Excerpt from a dataset
******************************
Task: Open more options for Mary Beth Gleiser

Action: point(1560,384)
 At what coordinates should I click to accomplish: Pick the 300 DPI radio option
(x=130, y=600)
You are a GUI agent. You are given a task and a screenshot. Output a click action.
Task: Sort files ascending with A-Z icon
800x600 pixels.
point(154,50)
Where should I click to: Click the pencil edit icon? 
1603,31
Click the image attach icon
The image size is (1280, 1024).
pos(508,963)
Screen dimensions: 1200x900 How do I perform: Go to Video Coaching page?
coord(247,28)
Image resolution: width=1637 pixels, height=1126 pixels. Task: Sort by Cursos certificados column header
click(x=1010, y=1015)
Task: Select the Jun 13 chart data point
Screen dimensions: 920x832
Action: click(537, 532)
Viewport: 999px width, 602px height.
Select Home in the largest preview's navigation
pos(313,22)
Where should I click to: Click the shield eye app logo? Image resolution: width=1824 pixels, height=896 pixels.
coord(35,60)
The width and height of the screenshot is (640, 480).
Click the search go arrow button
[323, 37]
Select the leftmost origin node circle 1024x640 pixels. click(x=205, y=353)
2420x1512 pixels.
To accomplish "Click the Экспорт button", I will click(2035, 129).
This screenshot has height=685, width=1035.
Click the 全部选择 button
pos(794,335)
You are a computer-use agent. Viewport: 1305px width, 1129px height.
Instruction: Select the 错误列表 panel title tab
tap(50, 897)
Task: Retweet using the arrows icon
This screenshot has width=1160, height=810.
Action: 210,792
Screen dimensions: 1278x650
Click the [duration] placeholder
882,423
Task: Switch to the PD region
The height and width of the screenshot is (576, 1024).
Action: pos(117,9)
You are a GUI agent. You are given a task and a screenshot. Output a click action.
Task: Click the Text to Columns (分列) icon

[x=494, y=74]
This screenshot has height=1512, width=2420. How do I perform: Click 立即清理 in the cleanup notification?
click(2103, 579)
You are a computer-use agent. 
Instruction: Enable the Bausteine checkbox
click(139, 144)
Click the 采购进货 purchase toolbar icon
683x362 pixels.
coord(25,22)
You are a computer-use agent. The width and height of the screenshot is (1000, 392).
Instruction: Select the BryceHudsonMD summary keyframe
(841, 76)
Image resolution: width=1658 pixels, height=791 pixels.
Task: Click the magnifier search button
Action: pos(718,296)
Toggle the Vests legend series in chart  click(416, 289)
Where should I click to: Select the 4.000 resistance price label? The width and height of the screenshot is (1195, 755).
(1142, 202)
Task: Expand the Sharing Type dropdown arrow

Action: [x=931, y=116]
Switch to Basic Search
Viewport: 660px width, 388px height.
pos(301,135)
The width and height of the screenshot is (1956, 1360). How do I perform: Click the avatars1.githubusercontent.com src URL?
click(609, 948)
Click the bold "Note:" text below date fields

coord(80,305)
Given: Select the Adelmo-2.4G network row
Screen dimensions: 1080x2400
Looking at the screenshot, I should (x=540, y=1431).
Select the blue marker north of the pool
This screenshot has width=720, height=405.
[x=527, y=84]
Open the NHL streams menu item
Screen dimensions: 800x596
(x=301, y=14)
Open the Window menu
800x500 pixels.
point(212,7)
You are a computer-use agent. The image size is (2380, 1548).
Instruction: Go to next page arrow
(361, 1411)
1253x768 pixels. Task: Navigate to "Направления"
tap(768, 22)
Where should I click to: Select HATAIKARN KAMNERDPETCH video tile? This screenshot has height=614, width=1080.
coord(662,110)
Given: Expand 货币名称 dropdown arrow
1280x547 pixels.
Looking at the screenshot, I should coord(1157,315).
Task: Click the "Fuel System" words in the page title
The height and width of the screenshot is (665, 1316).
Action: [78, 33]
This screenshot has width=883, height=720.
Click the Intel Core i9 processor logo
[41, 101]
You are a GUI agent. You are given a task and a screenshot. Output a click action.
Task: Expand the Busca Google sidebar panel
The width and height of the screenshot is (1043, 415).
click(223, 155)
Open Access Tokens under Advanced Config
******************************
Directions for this task:
Copy every one of the entries above without any alteration, preserving each line as it appears.

Response to the exercise:
Task: Open more options for Mary Beth Gleiser

Action: point(1560,384)
 At what coordinates should I click to accomplish: Pick the 300 DPI radio option
(x=130, y=600)
You are a GUI agent. You are given a task and a screenshot. Output a click action.
Task: Sort files ascending with A-Z icon
800x600 pixels.
point(154,50)
Where should I click to: Click the pencil edit icon? 
1603,31
Click the image attach icon
The image size is (1280, 1024).
pos(508,963)
Screen dimensions: 1200x900 How do I perform: Go to Video Coaching page?
coord(247,28)
Image resolution: width=1637 pixels, height=1126 pixels. Task: Sort by Cursos certificados column header
click(x=1010, y=1015)
Task: Select the Jun 13 chart data point
Screen dimensions: 920x832
Action: click(537, 532)
Viewport: 999px width, 602px height.
Select Home in the largest preview's navigation
pos(313,22)
Where should I click to: Click the shield eye app logo? Image resolution: width=1824 pixels, height=896 pixels.
coord(35,60)
The width and height of the screenshot is (640, 480).
Click the search go arrow button
[323, 37]
Select the leftmost origin node circle 1024x640 pixels. click(x=205, y=353)
2420x1512 pixels.
To accomplish "Click the Экспорт button", I will click(2035, 129).
This screenshot has height=685, width=1035.
Click the 全部选择 button
pos(794,335)
You are a computer-use agent. Viewport: 1305px width, 1129px height.
Instruction: Select the 错误列表 panel title tab
tap(50, 897)
Task: Retweet using the arrows icon
This screenshot has width=1160, height=810.
Action: 210,792
Screen dimensions: 1278x650
Click the [duration] placeholder
882,423
Task: Switch to the PD region
The height and width of the screenshot is (576, 1024).
Action: pos(117,9)
You are a GUI agent. You are given a task and a screenshot. Output a click action.
Task: Click the Text to Columns (分列) icon

[x=494, y=74]
This screenshot has height=1512, width=2420. How do I perform: Click 立即清理 in the cleanup notification?
click(2103, 579)
You are a computer-use agent. 
Instruction: Enable the Bausteine checkbox
click(139, 144)
Click the 采购进货 purchase toolbar icon
683x362 pixels.
coord(25,22)
You are a computer-use agent. The width and height of the screenshot is (1000, 392).
Instruction: Select the BryceHudsonMD summary keyframe
(841, 76)
Image resolution: width=1658 pixels, height=791 pixels.
Task: Click the magnifier search button
Action: pos(718,296)
Toggle the Vests legend series in chart  click(416, 289)
Where should I click to: Select the 4.000 resistance price label? The width and height of the screenshot is (1195, 755).
(1142, 202)
Task: Expand the Sharing Type dropdown arrow

Action: [x=931, y=116]
Switch to Basic Search
Viewport: 660px width, 388px height.
pos(301,135)
The width and height of the screenshot is (1956, 1360). How do I perform: Click the avatars1.githubusercontent.com src URL?
click(609, 948)
Click the bold "Note:" text below date fields

coord(80,305)
Given: Select the Adelmo-2.4G network row
Screen dimensions: 1080x2400
Looking at the screenshot, I should (x=540, y=1431).
Select the blue marker north of the pool
This screenshot has width=720, height=405.
[x=527, y=84]
Open the NHL streams menu item
Screen dimensions: 800x596
(x=301, y=14)
Open the Window menu
800x500 pixels.
point(212,7)
You are a computer-use agent. The image size is (2380, 1548).
Instruction: Go to next page arrow
(361, 1411)
1253x768 pixels. Task: Navigate to "Направления"
tap(768, 22)
Where should I click to: Select HATAIKARN KAMNERDPETCH video tile? This screenshot has height=614, width=1080.
coord(662,110)
Given: Expand 货币名称 dropdown arrow
1280x547 pixels.
Looking at the screenshot, I should coord(1157,315).
Task: Click the "Fuel System" words in the page title
The height and width of the screenshot is (665, 1316).
Action: [78, 33]
This screenshot has width=883, height=720.
Click the Intel Core i9 processor logo
[41, 101]
You are a GUI agent. You are given a task and a screenshot. Output a click action.
Task: Expand the Busca Google sidebar panel
The width and height of the screenshot is (1043, 415).
click(223, 155)
Open Access Tokens under Advanced Config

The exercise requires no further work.